Monday, March 25, 2024

The Sticky Ball of Blame

Ask any teacher. Kids today are a mess. They’re rude and disrespectful to adults, mean and bullying to peers and either too full of themselves or too self-deprecating. They have no resilience, think the world revolves around them and are surprised that they’re expected to actually work hard in school. They want every lesson tailored precisely to their learning style or else they’ll complain and get their teachers fired. They don’t have an iota of knowledge about anything but what’s current on Tik-tok, no sense of or interest in history, no curiosity about things of high culture like jazz, literature, art, poetry. And these are the “good kids.”

 

More alarming are the growing statistics of childhood drug addiction, sexual abuse, depression, violence and suicide. Truly an epidemic that mostly passes without comment in the daily news. The innocence we used to associate with childhood has been replaced by a grown-up-too-fast  ongoing collective trauma and it ain’t pretty. As I said, kids are a mess.

 

I believe the statistics and am aware of the general change in the tone of kid’s culture, but I never, ever blame the kids. They are reflecting back exactly what we have given them and that’s what ain’t pretty. At the extreme end, we adults have failed to protect our children from gun violence in schools, quietly allowed the video-game makers and fast-food-franchises and vaping industry and electronic device corporations and more to willfully and knowingly addict our children to things that we know are harmful to their physical, emotional, social and mental health. And then slap a label of dysfunction on them and treat it with yet more dangerous drugs. In short, it's not the kids' fault. That sticky ball of blame rests wholly in the hands of us adults.


We are raising children so that they don't feel responsible for their own behavior, have no concept of helping out in the family with chores and such, believe that the world owes them everything without effort. We are short-circuiting the boredom that leads to creative breakthroughs by plugging them mindlessly into their personal devices so we adults get some rest and desperate to be their friend, are affirming that everything pop culture throws at them is cool and we think so too. No need to pull up your pants or stop spending oodles of money on designer sneakers or call attention to yourself by dying your hair pink instead of cultivating your actual character. We won’t let you sing “Oh Susannah” or “Jingle Bells” in school because we are oh, so woke, but sure, go ahead and enjoy the misogyny and hatred and violence rampant in so much (but not all) current music. 

 

So yes, the kids are a mess, but equally (if not more so), so are the adults raising them. But the child is the greater victim in this scenario. As described by Gabor Mate in his excellent book The Myth of Normal: Trauma, Illness and Healing in a Toxic Culture  (p. 436-7):


“When a young person’s universe is in turmoil…there are two working theories the child could adopt. One is that her little world is terribly awry and misshapen, her parents incapable or unwilling to love and care. In other words, she is unsafe.

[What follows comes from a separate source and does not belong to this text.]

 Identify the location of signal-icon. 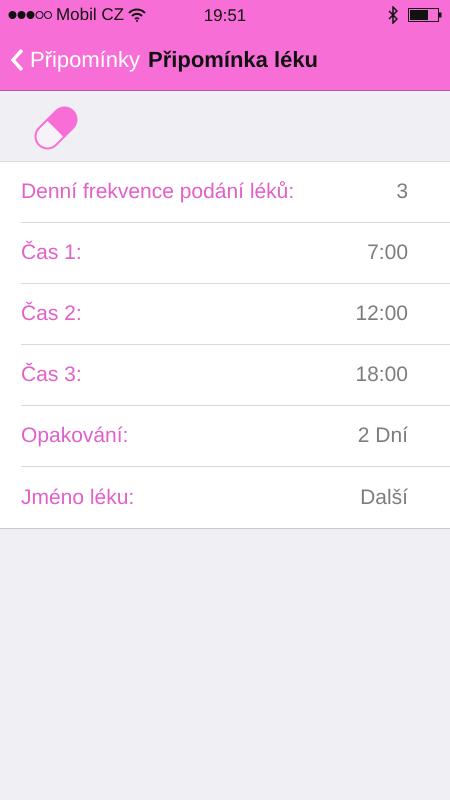
(30, 15).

The other, which wins out virtually every time, is that she—the child—is flawed…Acknowledging that those on whom one depends are incapable of meeting your needs would be a devastating blow to a young person. Thus self-blame, like guilt, is an unflagging protector. Believing that the deficiency is ours gives us at least a modicum of agency and hope; maybe, if we just work hard enough, we can earn the love and care we need.”


Can you feel what a terrible burden that is to place on the fragile shoulders of a child? The bargain we adults make with the children we bring into the world is that we do our best to care for them, love them and protect them. If we fail at our job, the consequences are enormous and they rebound back to us in the behavior of children that we find baffling, disturbing and unhealthy. 

 

So one step towards healing is to step up to become an actual adult. One who gives children not what they think they want—the cool sneakers, new Nintendo game, dinner out at McDonalds and their own personal device to take into their room with the door closed— but what they actually need. The sense that we will not only speak up and stand up when they are threatened, but will also offer them the things that have always and will always bring happiness and healing— time out in nature, read-alouds from great literature at all development levels, the tools to express oneself eloquently with musical sounds, dance gestures, poetic words, vibrant images on a canvas and more, exposure to great artists from all cultures and walks of life, work at school worthy of their time, attention and effort. When you make the commitment and do the hard work to provide all of that and more for children, how do they respond?